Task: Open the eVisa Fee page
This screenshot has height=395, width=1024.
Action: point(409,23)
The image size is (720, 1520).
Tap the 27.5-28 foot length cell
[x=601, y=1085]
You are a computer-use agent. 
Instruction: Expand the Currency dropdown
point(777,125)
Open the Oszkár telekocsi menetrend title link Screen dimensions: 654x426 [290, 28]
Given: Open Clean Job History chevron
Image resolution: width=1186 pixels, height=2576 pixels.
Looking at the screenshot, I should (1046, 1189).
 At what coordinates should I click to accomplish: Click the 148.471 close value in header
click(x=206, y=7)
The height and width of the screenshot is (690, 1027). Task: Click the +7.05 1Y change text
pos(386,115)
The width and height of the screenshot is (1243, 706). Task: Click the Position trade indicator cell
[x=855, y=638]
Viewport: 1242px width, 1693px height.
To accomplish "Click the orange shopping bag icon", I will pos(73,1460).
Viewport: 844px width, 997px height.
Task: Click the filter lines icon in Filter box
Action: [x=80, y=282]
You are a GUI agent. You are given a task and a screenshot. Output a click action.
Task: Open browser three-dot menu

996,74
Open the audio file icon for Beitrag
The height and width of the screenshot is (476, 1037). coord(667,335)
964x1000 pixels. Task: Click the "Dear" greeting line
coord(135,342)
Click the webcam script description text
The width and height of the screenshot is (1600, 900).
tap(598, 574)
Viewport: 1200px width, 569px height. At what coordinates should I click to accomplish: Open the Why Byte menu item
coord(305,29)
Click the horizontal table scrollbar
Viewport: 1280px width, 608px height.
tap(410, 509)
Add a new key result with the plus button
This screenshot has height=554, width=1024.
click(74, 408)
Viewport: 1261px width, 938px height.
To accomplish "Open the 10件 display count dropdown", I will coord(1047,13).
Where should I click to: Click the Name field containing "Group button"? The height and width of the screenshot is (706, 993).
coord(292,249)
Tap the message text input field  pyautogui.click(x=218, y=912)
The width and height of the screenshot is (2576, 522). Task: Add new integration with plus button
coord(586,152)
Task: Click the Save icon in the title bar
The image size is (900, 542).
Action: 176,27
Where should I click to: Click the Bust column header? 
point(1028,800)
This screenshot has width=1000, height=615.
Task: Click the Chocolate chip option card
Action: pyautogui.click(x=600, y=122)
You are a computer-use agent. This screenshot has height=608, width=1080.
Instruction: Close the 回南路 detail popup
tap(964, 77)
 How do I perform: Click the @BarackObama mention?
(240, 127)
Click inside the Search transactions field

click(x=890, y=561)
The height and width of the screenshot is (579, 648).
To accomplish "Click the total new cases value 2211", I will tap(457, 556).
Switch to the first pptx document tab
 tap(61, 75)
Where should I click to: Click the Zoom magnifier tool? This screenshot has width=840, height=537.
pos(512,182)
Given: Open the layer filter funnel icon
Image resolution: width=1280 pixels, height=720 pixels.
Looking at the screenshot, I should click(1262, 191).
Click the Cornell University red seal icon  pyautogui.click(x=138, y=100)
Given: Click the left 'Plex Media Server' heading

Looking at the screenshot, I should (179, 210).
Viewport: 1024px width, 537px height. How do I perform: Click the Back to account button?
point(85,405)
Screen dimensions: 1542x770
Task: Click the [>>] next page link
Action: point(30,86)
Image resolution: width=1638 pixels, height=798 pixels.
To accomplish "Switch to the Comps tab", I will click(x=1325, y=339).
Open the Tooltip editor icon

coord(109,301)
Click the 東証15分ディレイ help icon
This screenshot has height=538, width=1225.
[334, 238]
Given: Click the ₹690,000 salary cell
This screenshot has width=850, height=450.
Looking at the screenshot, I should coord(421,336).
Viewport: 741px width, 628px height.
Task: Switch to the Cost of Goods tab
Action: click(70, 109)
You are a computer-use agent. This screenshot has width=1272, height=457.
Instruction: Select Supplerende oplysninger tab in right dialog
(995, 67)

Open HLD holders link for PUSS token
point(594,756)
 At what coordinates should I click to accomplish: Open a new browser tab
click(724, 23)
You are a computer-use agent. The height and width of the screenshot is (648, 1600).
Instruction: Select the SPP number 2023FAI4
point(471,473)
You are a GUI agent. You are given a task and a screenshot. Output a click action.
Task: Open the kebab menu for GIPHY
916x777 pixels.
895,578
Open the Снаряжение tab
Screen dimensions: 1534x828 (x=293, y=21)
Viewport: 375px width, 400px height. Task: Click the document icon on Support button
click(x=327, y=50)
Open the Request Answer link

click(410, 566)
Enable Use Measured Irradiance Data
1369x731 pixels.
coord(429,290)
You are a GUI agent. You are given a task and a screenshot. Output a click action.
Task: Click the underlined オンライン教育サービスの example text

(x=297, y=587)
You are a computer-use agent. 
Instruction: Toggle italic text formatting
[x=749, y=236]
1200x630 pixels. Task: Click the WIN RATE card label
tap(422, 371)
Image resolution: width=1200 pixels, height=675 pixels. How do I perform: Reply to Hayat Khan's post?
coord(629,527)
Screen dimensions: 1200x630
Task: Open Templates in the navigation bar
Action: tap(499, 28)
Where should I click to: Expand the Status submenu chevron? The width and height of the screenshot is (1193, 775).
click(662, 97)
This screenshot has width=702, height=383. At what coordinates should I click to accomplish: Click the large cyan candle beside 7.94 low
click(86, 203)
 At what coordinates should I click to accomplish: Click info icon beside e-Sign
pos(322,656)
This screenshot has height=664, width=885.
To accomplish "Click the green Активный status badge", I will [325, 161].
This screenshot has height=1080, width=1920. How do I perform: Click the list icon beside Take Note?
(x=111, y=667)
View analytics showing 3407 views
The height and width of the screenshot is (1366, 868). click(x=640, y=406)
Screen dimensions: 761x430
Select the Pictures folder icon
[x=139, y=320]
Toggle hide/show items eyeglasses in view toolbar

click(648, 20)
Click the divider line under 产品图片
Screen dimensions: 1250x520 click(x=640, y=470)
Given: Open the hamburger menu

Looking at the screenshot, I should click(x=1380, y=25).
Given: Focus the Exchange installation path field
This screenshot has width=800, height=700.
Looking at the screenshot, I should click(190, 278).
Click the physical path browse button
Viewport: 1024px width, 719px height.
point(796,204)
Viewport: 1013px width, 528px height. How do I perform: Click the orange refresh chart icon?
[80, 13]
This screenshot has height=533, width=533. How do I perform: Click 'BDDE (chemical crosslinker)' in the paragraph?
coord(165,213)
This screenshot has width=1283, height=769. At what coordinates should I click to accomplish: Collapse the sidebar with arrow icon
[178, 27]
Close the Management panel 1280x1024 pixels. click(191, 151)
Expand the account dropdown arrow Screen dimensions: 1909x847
#####
• [Problem]
Retype exactly the lines above, from the one with "Add a new key result with the plus button" through the one with "Given: Click the ₹690,000 salary cell", inclusive.

• [Written solution]
Add a new key result with the plus button
This screenshot has height=554, width=1024.
click(74, 408)
Viewport: 1261px width, 938px height.
To accomplish "Open the 10件 display count dropdown", I will coord(1047,13).
Where should I click to: Click the Name field containing "Group button"? The height and width of the screenshot is (706, 993).
coord(292,249)
Tap the message text input field  pyautogui.click(x=218, y=912)
The width and height of the screenshot is (2576, 522). Task: Add new integration with plus button
coord(586,152)
Task: Click the Save icon in the title bar
The image size is (900, 542).
Action: 176,27
Where should I click to: Click the Bust column header? 
point(1028,800)
This screenshot has width=1000, height=615.
Task: Click the Chocolate chip option card
Action: pyautogui.click(x=600, y=122)
You are a computer-use agent. This screenshot has height=608, width=1080.
Instruction: Close the 回南路 detail popup
tap(964, 77)
 How do I perform: Click the @BarackObama mention?
(240, 127)
Click inside the Search transactions field

click(x=890, y=561)
The height and width of the screenshot is (579, 648).
To accomplish "Click the total new cases value 2211", I will tap(457, 556).
Switch to the first pptx document tab
 tap(61, 75)
Where should I click to: Click the Zoom magnifier tool? This screenshot has width=840, height=537.
pos(512,182)
Given: Open the layer filter funnel icon
Image resolution: width=1280 pixels, height=720 pixels.
Looking at the screenshot, I should click(1262, 191).
Click the Cornell University red seal icon  pyautogui.click(x=138, y=100)
Given: Click the left 'Plex Media Server' heading

Looking at the screenshot, I should (179, 210).
Viewport: 1024px width, 537px height. How do I perform: Click the Back to account button?
point(85,405)
Screen dimensions: 1542x770
Task: Click the [>>] next page link
Action: point(30,86)
Image resolution: width=1638 pixels, height=798 pixels.
To accomplish "Switch to the Comps tab", I will click(x=1325, y=339).
Open the Tooltip editor icon

coord(109,301)
Click the 東証15分ディレイ help icon
This screenshot has height=538, width=1225.
[334, 238]
Given: Click the ₹690,000 salary cell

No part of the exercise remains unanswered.